Keeping vulnerable patients out of A&E, supported in their own homes with the right care

The Urgent Care Response service is another great example of collaborative working in Lewisham. This service can be accessed within two hours to prevent somebody going into A&E. It’s an integrated team, with people from mental health, the local authority and community nursing. There are a range of vulnerable patients, including those with dementia, who are now not having to go into A&E and wait for hours. With this service, they are supported in their own homes, and they get the right care – a better outcome all round.

Health organisations and LAs are crucial as anchor organisations in south east London

The role of health organisations and Local Authorities as anchor organisations in south east London is also absolutely crucial to addressing some of the ingrained inequalities we see in Lewisham and SEL more generally.

Collectively, we are big employers that can provide entry level jobs and career progression for local people.

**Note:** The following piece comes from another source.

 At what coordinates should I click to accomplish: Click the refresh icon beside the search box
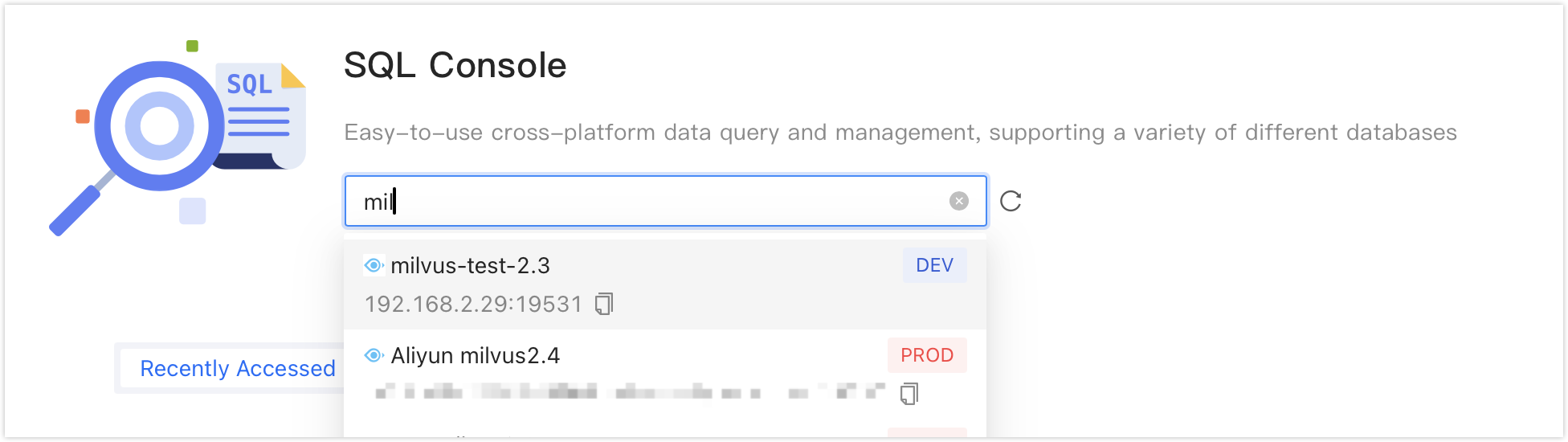pos(1011,201)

We know that if we recruit locally, we’re more likely to retain those staff plus their income gets spent locally which further strengthens our local community.

SEL wide work is underway but we are also initiating work locally with an initial focus on therapy support-worker apprenticeships, where people learn across all parts of the system, acute, social care, community and primary care, so that we create a workforce that is comfortable in all those domains. It will also release qualified therapists to do the more specialised, complex work.

We know that income, race and health inequalities are interlinked and have life-long impacts on our population so, as with other Local Care Partnerships in SEL, we will ensure addressing inequalities remains a key focus for us.